Urbana City Schools tax money to pay for the bonds covering the cost of the new school buildings is being held in interest-generating accounts, with the interest going toward the building project or repayment of the bonds to finance the project.
The district must follow a state-mandated procedure for how those dollars are accounted for and stored, Treasurer Mandy Hildebrand and Superintendent Charles Thiel said.
District voters approved a 7.15-mill, 28-year property tax levy to fund a portion of the $68 million building project; the state is paying 61 percent of the cost. The project will build a pre-kindergarten to grade eight school building and knock down and reconstruct the existing high school.

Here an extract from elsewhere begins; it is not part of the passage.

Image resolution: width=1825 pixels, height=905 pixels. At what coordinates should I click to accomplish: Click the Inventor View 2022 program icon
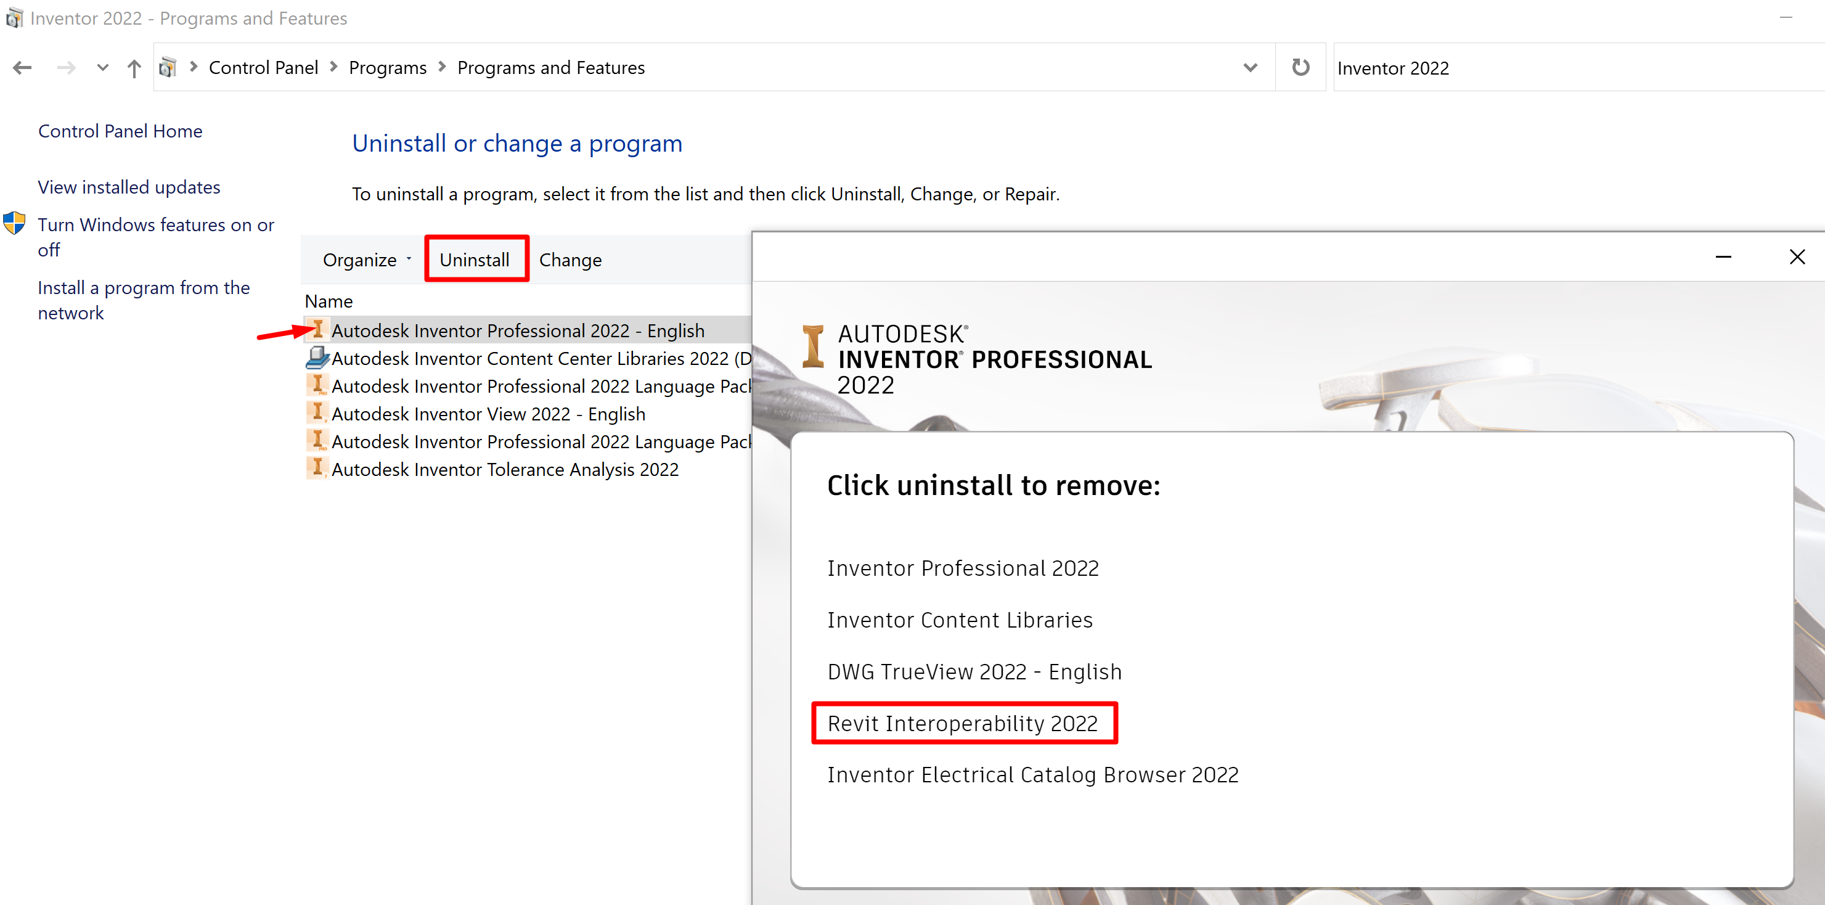tap(317, 412)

Hildebrand said the $31.35 million bond funds from the March 2015 bond sale are in a money market account at Fifth Third Bank. A second account holds the tax money voters pay twice a year, which is used to pay on the principal and interest of the bond borrowing. The first collection of property taxes occurred in January 2015.
Both accounts earn interest. The district could transfer the interest earned from the accounts the general fund, but Urbana officials chose not to do so.
“We want to protect the budget of the project,” Thiel said. “With the delay with the pre-kindergarten to grade eight building, we do not know what it will cost now.”
District officials planned to build the elementary/middle school building on land the school district owns off Community Drive next to the Champaign Family YMCA. The property is next door to the city of Urbana’s former landfill, which is leaking methane gas. The Ohio Environmental Protection Agency needs to determine how much gas is leaking, and if it is traveling to the school site.
The district is now considering building the high school first, but the delay with the elementary/middle school has put construction at least six months behind, Thiel said. Construction costs go up over time, so he is hoping the interest in the bond account will help cover that additional cost.
A second account holding the property tax dollars paid by district residents also collects interest, and Hildebrand said the school board wants to keep that interest in there to meet the required bond payments.
“When it comes time to make a payment (on the bonds), we pay out of that fund,” she said. “We have to be able to make that debt service payment.”
Hildebrand added the county auditor can adjust the millage rate each year depending on how the local property taxes are coming in. As long as they are stable, the millage rate could be adjusted down, and still bring in what is needed to make those payments. But if the local property tax base got hit by a bad year, that millage rate could be increased, and those earned interest dollars would be a good thing to have ready at that point.
Debt service is paid twice a year, Hildebrand added.
As of February, the district has earned $7,951.25 in interest from the bond account, Hildebrand said. Interest earned in the local tax collection fund as of February was $1,697.84. The interest in both is being credited to either the construction account funds or the bond repayment account, Hildebrand said.
The dollars in both accounts do not show up on the district’s five-year financial forecast. That forecast only includes operating funds and levies. Documents indicating balances for both the bond account and the property tax repayment account are public record, and members of the public can request copies of those documents.